The native Kenyan propelled the Wildcats to their second consecutive Division II team championship.
CHILDREN AND FAMILIES
TENNESSEE CHILDREN’S HOME
SPRING HILL, Tenn. — The agency will partner with Churches of Christ in Belo Horizonte, Brazil, to establish a children’s home there.
“There are 20,000 needy children in that city, and many of them are sleeping on the streets,” said Brian King, president of Tennessee Children’s Home.
The Brazilian churches have purchased property and expect to start construction in March. The Tennessee agency will provide training and financial support.
ABILENE CHRISTIAN UNIVERSITY
ABILENE, Texas — A hundred students spent the winter break in Colorado, earning credit hours in the Rocky Mountains.
ACU’s College of Business Administration hosted its 10th annual Leadership Summit, a short course designed to help students discover their calling from God.
“The Summit has become a favorite among students beause it is a spiritual mountaintop experience that strategically integrates faith, learning and leadership development for the Christian,” said Rick Lytle, business college dean.
MONTGOMERY, Ala. — About 140 girls from the Southeast came to Faulkner in mid-January for the sixth annual “JEWELS,” a spiritual event designed specifically for young ladies.
Keynote speaker Laura Day of Winter Garden, Fla, took a religious look at the story “My Fair Lady,” teaching that Christians may start as poor and disadvantaged but will be showered with blessings by maintaining a faithful life.
NASHVILLE, Tenn. — Lipscomb broke ground recently on its first new student residence hall since 1983.
The complex, expected to open later this year, will feature apartment-style suites and environmentally friendly construction standards, said Danny Taylor, senior vice president for finance and administration.

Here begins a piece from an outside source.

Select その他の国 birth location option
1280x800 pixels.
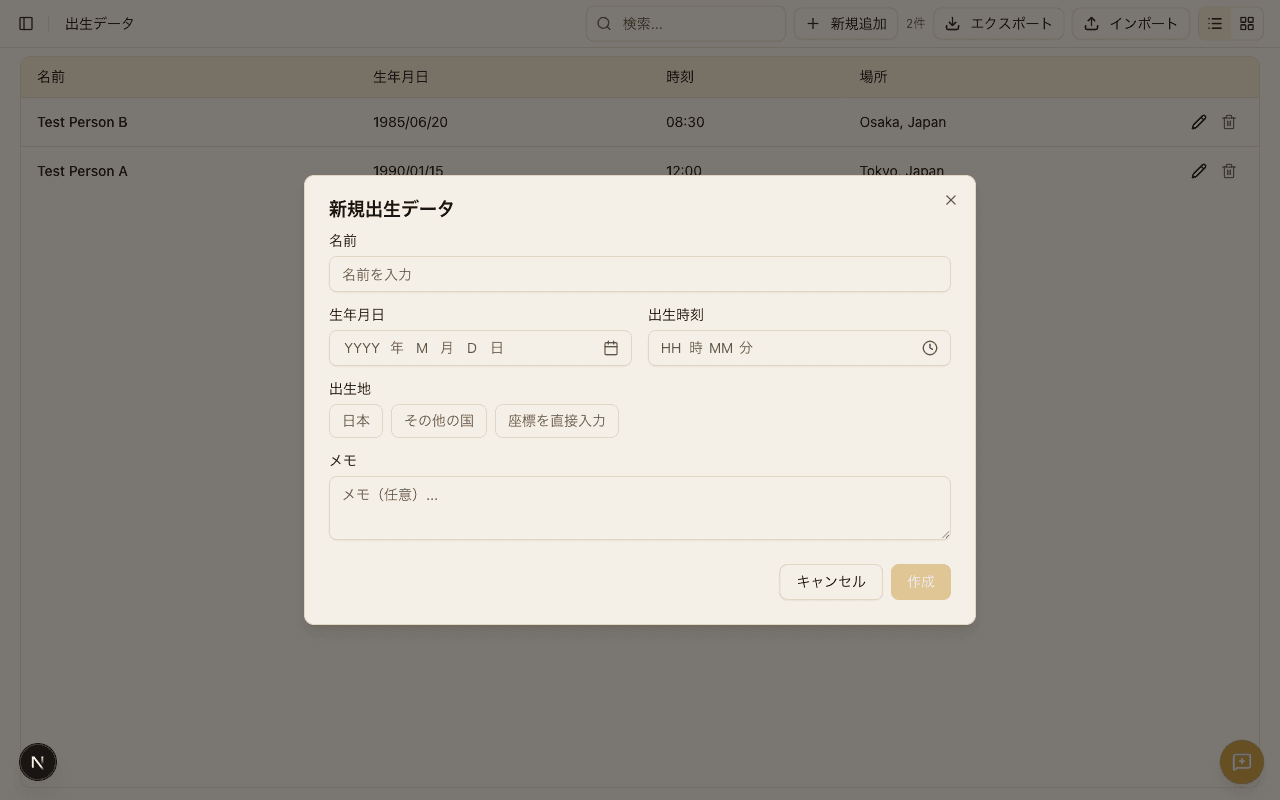[x=438, y=420]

The $8.2 million, 50,000-square-foot complex includes the first four of 11 new residential buildings planned at Lipscomb. The construction is part of the $54 million Lipscomb 2010 initiative to improve academic programs, spiritual activities and facilities, officials said.
ROCHESTER HILLS, Mich. — Craig Bowman, professor of Hebrew Bible and archaeology, joined four students and an alumnus in an annual archaeological excavation in southern Israel from Dec. 29 to Jan. 17.
The Tel Tamar Study Tour is part of the college’s Global Educational Opportunities program.
In all, 38 people from Michigan, Texas and Oregon were involved in the tour, co-hosted by Rochester College, Austin Graduate School of Theology and Blossoming Rose, a humanitarian travel organization.
K-12 CHRISTIAN SCHOOLS
CENTRAL ARKANSAS CHRISTIAN SCHOOLS
LITTLE ROCK, Ark. — Senior high physics students tested their catapult projects recently by launching pumpkins. The winning throw traveled more than 100 feet. Charlie Monan and Nick Rogers built the winning catapult. Both attend the Pleasant Valley church.
JACKSON CHRISTIAN SCHOOL
JACKSON, Tenn. — A donor who asked to remain anonymous recently made a $1 million commitment to Jackson Christian, challenging other supporters to match it.
The gift, by far the largest in the school’s 32-year history, will help build a 10,000-square-foot early learning facility on the school’s campus, leaders said.
Jackson Christian serves 967 students in preschool through 12th grade.
FORT WORTH CHRISTIAN SCHOOL
NORTH RICHLAND HILLS, Texas — “The Biggest Loser” isn’t just a popular television show.
Fort Worth Christian has its own version as it aims to improve the health of students and staff members, spokeswoman Mary Witt said. On Jan. 8, 105 participants measured and weighed in.
The two-month challenge, featuring a boot camp and exercise classes, will end March 4 with cash prizes.
“We believe that we’ll get new bodies someday,” academic dean Maryann Felps said. “But in the meantime, it’s important to care for the ones we have now.”